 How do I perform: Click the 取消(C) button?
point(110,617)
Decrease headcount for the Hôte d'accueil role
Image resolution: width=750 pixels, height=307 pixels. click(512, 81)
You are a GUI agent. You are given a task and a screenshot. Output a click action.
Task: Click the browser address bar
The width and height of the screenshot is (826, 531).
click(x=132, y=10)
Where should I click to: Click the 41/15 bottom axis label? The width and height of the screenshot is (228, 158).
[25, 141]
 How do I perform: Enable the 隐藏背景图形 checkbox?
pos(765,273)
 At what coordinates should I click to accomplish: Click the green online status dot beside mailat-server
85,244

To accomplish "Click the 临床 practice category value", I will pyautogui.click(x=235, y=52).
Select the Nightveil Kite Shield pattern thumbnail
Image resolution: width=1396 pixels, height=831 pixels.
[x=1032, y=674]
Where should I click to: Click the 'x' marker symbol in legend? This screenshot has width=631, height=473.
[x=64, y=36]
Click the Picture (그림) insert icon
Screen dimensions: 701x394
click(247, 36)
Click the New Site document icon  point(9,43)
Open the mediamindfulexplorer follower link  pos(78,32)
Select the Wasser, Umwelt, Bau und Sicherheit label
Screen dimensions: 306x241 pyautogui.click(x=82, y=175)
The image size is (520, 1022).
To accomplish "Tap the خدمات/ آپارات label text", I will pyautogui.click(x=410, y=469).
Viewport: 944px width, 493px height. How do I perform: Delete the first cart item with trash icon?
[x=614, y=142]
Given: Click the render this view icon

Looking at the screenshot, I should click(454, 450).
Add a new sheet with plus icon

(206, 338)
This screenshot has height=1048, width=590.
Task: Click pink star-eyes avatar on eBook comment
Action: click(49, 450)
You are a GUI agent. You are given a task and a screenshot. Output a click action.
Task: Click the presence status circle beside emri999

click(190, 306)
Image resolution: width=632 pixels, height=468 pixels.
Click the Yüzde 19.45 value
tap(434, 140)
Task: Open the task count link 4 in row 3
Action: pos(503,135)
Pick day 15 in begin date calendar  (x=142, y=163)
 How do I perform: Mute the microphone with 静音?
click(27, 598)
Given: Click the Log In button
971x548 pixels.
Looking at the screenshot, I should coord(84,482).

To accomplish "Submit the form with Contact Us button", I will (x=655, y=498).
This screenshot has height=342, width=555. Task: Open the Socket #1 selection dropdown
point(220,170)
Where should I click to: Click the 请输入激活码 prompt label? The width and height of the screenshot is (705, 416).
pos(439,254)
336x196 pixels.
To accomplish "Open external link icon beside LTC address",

§ **WHAT IS BEING ASKED**: Write out all the records above again, exactly as they stand.

§ **OUTPUT OF THE TASK**:
 How do I perform: Click the 取消(C) button?
point(110,617)
Decrease headcount for the Hôte d'accueil role
Image resolution: width=750 pixels, height=307 pixels. click(512, 81)
You are a GUI agent. You are given a task and a screenshot. Output a click action.
Task: Click the browser address bar
The width and height of the screenshot is (826, 531).
click(x=132, y=10)
Where should I click to: Click the 41/15 bottom axis label? The width and height of the screenshot is (228, 158).
[25, 141]
 How do I perform: Enable the 隐藏背景图形 checkbox?
pos(765,273)
 At what coordinates should I click to accomplish: Click the green online status dot beside mailat-server
85,244

To accomplish "Click the 临床 practice category value", I will pyautogui.click(x=235, y=52).
Select the Nightveil Kite Shield pattern thumbnail
Image resolution: width=1396 pixels, height=831 pixels.
[x=1032, y=674]
Where should I click to: Click the 'x' marker symbol in legend? This screenshot has width=631, height=473.
[x=64, y=36]
Click the Picture (그림) insert icon
Screen dimensions: 701x394
click(247, 36)
Click the New Site document icon  point(9,43)
Open the mediamindfulexplorer follower link  pos(78,32)
Select the Wasser, Umwelt, Bau und Sicherheit label
Screen dimensions: 306x241 pyautogui.click(x=82, y=175)
The image size is (520, 1022).
To accomplish "Tap the خدمات/ آپارات label text", I will pyautogui.click(x=410, y=469).
Viewport: 944px width, 493px height. How do I perform: Delete the first cart item with trash icon?
[x=614, y=142]
Given: Click the render this view icon

Looking at the screenshot, I should click(454, 450).
Add a new sheet with plus icon

(206, 338)
This screenshot has height=1048, width=590.
Task: Click pink star-eyes avatar on eBook comment
Action: click(49, 450)
You are a GUI agent. You are given a task and a screenshot. Output a click action.
Task: Click the presence status circle beside emri999

click(190, 306)
Image resolution: width=632 pixels, height=468 pixels.
Click the Yüzde 19.45 value
tap(434, 140)
Task: Open the task count link 4 in row 3
Action: pos(503,135)
Pick day 15 in begin date calendar  (x=142, y=163)
 How do I perform: Mute the microphone with 静音?
click(27, 598)
Given: Click the Log In button
971x548 pixels.
Looking at the screenshot, I should coord(84,482).

To accomplish "Submit the form with Contact Us button", I will (x=655, y=498).
This screenshot has height=342, width=555. Task: Open the Socket #1 selection dropdown
point(220,170)
Where should I click to: Click the 请输入激活码 prompt label? The width and height of the screenshot is (705, 416).
pos(439,254)
336x196 pixels.
To accomplish "Open external link icon beside LTC address",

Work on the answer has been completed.